It IS different than talking on the phone. I can drink a milkshake or eat a candy bar while driving a car, and not feel impaired in the least.
But, to paraphrase Chris Rock in this video How Not To Get Your Ass Kicked by The Police, if you are driving down the road, eating a Taco Bell taco, spilling it on your lap, and trying to keep yourself clean, maybe you SHOULD snuff yourself out in a car accident...
The reason I think there is something to the concept your brain processes interaction differently when the other person isn't there, I think back to watching people carrying on a phone conversation on a land line. Ever watch that? People doodling, drawing, fiddling with stuff, while their disembodied eyes look the corners in the ceiling as they wrap the phone cord around themselves. You ever see someone do stuff like that while they talk with someone in the same room with them? If you have, it is pretty rare.
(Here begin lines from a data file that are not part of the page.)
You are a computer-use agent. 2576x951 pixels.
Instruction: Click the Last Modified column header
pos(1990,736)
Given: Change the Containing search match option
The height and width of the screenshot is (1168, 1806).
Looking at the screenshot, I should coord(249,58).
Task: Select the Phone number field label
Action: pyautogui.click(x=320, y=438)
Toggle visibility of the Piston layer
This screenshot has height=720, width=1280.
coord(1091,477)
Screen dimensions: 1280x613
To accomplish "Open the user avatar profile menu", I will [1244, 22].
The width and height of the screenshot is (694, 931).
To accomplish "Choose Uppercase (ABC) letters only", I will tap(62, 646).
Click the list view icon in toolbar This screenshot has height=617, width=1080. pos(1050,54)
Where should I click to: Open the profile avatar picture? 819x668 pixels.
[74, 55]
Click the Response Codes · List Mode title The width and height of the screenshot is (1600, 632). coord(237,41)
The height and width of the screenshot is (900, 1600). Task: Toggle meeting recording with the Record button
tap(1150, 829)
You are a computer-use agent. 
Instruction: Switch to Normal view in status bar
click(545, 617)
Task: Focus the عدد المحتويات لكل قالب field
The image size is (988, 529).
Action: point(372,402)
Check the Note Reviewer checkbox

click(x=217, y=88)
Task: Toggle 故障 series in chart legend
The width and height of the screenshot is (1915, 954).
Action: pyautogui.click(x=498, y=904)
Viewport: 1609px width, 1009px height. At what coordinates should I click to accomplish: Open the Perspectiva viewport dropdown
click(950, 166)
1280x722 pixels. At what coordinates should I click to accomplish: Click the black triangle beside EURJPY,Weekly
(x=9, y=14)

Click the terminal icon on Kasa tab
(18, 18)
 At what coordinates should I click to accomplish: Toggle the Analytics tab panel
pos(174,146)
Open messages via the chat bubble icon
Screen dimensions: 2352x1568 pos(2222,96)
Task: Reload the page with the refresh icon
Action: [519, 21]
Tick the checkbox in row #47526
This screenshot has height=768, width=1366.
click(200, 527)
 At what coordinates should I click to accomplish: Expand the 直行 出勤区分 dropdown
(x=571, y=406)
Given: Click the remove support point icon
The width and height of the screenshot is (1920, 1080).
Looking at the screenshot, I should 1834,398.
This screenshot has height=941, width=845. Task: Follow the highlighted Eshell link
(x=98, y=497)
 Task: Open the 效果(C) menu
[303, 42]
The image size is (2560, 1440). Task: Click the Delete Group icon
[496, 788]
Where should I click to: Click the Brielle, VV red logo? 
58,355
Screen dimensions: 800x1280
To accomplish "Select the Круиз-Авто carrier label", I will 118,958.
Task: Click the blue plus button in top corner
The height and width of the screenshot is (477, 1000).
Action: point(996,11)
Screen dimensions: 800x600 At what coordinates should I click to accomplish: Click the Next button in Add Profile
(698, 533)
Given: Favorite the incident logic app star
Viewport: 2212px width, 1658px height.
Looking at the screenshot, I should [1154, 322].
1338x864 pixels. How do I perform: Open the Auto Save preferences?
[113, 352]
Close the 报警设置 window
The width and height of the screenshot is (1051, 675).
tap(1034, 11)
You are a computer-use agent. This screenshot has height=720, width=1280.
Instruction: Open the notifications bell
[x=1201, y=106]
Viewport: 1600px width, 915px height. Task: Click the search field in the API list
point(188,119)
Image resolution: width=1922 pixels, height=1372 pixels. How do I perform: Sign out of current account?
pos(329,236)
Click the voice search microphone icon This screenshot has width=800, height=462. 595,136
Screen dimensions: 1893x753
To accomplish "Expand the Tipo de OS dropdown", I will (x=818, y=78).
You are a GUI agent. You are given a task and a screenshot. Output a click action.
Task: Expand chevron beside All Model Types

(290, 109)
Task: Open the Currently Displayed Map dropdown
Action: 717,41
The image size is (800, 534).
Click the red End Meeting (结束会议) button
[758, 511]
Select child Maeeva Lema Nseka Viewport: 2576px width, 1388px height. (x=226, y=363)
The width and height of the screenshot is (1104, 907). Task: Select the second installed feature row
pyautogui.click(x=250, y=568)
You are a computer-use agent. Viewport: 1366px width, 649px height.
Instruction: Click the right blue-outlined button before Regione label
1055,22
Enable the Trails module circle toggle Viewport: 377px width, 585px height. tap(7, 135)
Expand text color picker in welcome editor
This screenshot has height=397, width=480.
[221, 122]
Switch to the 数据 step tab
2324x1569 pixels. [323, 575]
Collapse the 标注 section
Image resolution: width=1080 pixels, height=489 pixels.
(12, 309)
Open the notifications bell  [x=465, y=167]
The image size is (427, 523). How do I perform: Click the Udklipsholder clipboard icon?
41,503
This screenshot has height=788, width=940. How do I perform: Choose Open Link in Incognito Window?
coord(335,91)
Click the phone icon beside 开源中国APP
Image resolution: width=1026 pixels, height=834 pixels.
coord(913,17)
Now, put that same person in a car talking on the phone, doing 40 mph with traffic entering and exiting, pedestrians, people on bikes, etc. I really don't think the analogy is to people eating or talking to someone sitting next to them.
I guess that my experience is different from yours.
I almost always drive myself, with nobody else in the car. Occasionally (rarely) I have another person in the car with me, in the front passenger seat.
I have found that talking to her while driving (it is almost invariably a ‘her’) is quite similar in its distraction potential to talking to someone else on the phone while driving.